In the afternoon we took a relaxing boat on the river downstream.

We watched sunset on the Teles Pires before stopping on shore for a very cooperative Tawny-bellied Screech-Owl and heading upstream with spotlights to look for nightlife on the banks of the Cristalino, where we spotted a Great Potoo.

Back at the lodge, all the guests were fascinated with this line of Eciton burchellii, Swarming Army Ants , crossing the trail between the rooms and the common area. We weren’t certain exactly what was going on, why so many of the ants had dedicated themselves to making a barricade on either side of what would normally be a single file line of ants relocating the colony. My guess is that they perceived the well-swept portion of the trail a dangerous crossing of sorts.
Eciton burchellii

Meanwhile at the moth sheet…

I had written the lodge management about the possibility of putting up a moth sheet in a better location (open to the sky on one side rather than deep in the forest on a trail), and using a brighter light with shorter wavelengths, rather than the dim fluorescent bulb they had earlier in the month. As it turns out, Edson Endrigo had arrived with a group he was guiding with exactly such a light, and with my suggestion they relocated the sheet at the edge of the clearing with the majority of the guest rooms. It worked like a charm, and there were as many moths tonight as there were during my entire week earlier in the month.

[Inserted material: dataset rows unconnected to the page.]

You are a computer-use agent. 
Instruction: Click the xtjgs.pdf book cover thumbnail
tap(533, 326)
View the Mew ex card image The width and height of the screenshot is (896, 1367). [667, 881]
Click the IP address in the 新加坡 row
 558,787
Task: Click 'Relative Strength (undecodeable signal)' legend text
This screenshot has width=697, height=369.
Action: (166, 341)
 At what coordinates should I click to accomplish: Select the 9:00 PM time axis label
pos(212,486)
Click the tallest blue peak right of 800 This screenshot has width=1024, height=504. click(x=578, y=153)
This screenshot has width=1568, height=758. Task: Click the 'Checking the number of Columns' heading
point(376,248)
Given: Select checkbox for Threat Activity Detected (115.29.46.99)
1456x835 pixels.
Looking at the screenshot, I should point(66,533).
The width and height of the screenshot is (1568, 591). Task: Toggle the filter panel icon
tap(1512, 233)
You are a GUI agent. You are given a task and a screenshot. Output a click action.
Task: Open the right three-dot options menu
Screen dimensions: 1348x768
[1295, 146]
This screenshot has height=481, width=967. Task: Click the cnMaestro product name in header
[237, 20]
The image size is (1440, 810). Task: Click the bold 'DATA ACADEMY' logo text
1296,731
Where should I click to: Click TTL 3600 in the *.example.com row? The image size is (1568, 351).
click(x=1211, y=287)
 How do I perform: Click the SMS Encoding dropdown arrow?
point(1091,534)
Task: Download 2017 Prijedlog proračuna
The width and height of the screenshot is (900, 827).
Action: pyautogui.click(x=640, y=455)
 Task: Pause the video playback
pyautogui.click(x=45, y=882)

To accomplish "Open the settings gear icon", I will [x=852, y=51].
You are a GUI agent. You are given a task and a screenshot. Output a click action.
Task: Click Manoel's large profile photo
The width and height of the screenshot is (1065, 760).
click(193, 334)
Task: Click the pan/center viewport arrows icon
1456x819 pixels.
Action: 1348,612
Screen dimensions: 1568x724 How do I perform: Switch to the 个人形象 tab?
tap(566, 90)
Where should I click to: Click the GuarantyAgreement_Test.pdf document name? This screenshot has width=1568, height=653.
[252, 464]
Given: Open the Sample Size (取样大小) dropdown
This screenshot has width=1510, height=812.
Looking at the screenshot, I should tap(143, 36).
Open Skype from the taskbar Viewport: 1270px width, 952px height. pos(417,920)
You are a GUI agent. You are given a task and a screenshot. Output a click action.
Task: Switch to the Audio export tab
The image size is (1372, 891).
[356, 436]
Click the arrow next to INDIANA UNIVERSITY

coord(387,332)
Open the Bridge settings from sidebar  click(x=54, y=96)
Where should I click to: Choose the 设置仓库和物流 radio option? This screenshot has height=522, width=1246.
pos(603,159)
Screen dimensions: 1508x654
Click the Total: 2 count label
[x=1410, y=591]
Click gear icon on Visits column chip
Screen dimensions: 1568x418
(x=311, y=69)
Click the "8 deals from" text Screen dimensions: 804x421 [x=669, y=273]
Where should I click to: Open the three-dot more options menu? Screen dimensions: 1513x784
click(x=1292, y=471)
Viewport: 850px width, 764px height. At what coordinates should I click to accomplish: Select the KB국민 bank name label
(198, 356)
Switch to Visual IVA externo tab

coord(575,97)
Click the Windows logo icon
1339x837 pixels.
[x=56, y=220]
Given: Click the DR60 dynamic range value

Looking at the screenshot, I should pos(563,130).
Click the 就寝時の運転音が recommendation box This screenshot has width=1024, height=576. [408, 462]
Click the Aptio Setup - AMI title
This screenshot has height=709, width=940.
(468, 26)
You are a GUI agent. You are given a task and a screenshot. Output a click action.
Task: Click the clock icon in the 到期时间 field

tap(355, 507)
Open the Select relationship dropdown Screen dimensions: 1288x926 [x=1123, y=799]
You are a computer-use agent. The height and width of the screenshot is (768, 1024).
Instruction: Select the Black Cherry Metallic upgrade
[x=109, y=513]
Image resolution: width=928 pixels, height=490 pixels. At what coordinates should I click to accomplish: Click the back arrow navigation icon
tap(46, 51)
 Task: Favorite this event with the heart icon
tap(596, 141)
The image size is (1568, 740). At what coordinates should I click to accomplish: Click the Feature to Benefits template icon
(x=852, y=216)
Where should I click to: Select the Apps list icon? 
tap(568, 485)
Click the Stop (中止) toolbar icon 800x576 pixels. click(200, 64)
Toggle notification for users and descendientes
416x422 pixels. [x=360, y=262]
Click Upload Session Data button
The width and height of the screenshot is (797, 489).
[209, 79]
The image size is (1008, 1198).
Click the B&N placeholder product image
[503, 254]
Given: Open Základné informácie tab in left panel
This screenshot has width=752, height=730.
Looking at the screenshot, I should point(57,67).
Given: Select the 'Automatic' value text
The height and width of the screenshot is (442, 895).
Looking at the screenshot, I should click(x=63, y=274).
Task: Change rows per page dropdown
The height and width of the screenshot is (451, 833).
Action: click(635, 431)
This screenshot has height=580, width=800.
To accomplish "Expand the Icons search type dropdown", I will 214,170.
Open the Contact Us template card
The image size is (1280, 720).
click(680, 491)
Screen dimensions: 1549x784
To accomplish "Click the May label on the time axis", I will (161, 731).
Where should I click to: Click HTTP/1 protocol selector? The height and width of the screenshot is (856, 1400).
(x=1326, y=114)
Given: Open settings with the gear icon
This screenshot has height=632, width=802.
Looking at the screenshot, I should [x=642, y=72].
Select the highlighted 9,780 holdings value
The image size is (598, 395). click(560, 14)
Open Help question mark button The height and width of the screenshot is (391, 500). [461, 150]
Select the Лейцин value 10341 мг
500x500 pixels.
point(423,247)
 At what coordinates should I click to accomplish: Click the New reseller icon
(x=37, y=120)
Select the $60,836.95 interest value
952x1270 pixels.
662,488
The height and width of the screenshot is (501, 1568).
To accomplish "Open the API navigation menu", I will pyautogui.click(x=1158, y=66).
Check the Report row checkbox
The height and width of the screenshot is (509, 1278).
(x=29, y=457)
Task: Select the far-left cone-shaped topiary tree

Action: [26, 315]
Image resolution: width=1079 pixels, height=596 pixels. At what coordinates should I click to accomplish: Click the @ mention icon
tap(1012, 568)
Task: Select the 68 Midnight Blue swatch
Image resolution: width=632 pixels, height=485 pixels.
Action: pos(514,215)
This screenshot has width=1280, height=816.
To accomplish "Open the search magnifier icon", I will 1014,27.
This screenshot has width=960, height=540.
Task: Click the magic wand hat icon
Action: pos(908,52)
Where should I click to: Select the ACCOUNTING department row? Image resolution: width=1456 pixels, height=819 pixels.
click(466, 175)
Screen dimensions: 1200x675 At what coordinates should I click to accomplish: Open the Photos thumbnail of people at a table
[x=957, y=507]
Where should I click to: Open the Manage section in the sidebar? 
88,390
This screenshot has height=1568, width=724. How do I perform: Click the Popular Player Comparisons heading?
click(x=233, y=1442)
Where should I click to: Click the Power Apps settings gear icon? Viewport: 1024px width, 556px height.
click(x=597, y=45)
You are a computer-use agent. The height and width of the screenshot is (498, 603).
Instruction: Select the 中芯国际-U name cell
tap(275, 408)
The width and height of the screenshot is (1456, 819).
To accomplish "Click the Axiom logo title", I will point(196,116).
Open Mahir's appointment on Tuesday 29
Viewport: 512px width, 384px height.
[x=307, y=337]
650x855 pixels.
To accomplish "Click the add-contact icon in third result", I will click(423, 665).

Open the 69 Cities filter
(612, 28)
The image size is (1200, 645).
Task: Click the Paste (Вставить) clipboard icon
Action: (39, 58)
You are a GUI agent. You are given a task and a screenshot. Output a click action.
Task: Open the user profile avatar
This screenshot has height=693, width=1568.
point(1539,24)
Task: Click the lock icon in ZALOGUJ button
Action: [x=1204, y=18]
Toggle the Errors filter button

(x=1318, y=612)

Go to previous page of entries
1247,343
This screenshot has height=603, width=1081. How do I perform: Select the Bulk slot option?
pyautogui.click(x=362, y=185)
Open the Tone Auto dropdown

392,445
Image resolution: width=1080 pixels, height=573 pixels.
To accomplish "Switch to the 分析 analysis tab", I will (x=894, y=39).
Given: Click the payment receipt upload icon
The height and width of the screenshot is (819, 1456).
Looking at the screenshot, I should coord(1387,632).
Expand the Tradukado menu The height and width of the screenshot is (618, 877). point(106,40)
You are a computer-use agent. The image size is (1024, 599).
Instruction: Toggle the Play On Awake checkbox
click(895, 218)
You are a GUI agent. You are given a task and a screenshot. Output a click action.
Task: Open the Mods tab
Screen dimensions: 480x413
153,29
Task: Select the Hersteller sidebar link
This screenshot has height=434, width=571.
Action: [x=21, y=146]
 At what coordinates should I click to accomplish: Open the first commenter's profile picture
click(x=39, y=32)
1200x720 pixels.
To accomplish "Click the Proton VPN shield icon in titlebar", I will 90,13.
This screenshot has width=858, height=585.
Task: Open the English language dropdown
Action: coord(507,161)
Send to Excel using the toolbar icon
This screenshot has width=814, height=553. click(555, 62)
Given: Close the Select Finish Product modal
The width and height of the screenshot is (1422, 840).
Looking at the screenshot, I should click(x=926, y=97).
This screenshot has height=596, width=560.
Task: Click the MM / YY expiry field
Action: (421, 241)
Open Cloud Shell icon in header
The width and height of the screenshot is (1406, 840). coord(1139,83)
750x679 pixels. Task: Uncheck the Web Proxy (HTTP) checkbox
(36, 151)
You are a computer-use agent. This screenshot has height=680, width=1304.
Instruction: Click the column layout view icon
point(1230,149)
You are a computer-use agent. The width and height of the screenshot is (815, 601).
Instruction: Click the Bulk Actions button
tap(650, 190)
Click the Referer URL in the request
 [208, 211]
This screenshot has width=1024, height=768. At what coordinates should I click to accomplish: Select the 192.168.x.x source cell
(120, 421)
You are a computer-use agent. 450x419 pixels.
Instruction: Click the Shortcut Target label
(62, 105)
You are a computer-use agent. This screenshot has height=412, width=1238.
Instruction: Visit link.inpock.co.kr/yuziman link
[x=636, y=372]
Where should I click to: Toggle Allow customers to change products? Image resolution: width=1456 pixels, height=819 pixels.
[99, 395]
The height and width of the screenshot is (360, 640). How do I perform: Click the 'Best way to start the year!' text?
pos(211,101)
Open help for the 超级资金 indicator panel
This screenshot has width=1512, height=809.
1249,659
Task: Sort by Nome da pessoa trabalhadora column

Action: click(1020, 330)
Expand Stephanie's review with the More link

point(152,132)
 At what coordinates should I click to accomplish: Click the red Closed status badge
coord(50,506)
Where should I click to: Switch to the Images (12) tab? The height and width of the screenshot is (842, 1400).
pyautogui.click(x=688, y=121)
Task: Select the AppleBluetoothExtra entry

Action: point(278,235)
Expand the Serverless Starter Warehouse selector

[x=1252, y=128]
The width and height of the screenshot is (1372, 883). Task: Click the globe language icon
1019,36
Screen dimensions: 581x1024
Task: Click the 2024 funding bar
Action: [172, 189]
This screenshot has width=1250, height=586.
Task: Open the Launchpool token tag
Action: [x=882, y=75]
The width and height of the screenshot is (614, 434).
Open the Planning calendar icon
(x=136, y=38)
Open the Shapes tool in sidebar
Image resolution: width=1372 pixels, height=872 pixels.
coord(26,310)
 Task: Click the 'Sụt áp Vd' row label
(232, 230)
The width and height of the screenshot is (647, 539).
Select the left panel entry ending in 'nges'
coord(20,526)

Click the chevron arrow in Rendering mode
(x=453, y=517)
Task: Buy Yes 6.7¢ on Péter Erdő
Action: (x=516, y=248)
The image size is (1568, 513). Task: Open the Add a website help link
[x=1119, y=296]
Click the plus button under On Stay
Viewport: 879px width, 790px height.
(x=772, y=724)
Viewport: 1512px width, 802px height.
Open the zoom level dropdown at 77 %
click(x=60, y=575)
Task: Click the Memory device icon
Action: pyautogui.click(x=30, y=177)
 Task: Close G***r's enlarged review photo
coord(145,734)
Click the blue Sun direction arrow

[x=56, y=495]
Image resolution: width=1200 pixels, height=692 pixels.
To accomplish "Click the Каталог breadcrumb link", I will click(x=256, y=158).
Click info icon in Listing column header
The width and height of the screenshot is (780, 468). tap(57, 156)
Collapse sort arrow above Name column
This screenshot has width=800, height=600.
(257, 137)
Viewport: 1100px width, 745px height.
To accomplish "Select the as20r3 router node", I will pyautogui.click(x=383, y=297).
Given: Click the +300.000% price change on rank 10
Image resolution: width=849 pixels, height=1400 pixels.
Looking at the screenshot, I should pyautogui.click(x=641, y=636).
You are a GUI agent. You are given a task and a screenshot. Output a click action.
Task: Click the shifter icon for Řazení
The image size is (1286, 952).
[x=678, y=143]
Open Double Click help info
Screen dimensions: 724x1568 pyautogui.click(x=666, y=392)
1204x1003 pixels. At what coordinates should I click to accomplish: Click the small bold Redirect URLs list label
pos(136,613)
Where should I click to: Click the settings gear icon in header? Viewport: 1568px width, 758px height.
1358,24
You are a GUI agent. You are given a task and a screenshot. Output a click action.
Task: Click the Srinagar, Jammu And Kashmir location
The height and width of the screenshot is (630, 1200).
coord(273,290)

This big sphinx moth is the recognizable Pachylia darceta.
Pachylia darceta

This is a Megalopyge sp., one of those flannel moths with caterpillars you shouldn’t touch.
Megalopyge sp., moth

I’d like to think that some day there will be a field guide to all these pretty little pyraloid moths.

Pyraloidea, moth

There are a lot more photos available online of arctiine moths, so this one I was able to identify as Trichromia atta.
Trichromia atta, Erebidae, Arctiinae

This is also an arctiine moth, Uranophora walkeri.
Uranophora walkeri, Erebidae, Arctiinae


This one I recognized as an Acraga sp., family Dalceridae. The caterpillars of these are rarely seen jewels, looking like colorful collections of transparent glass beads.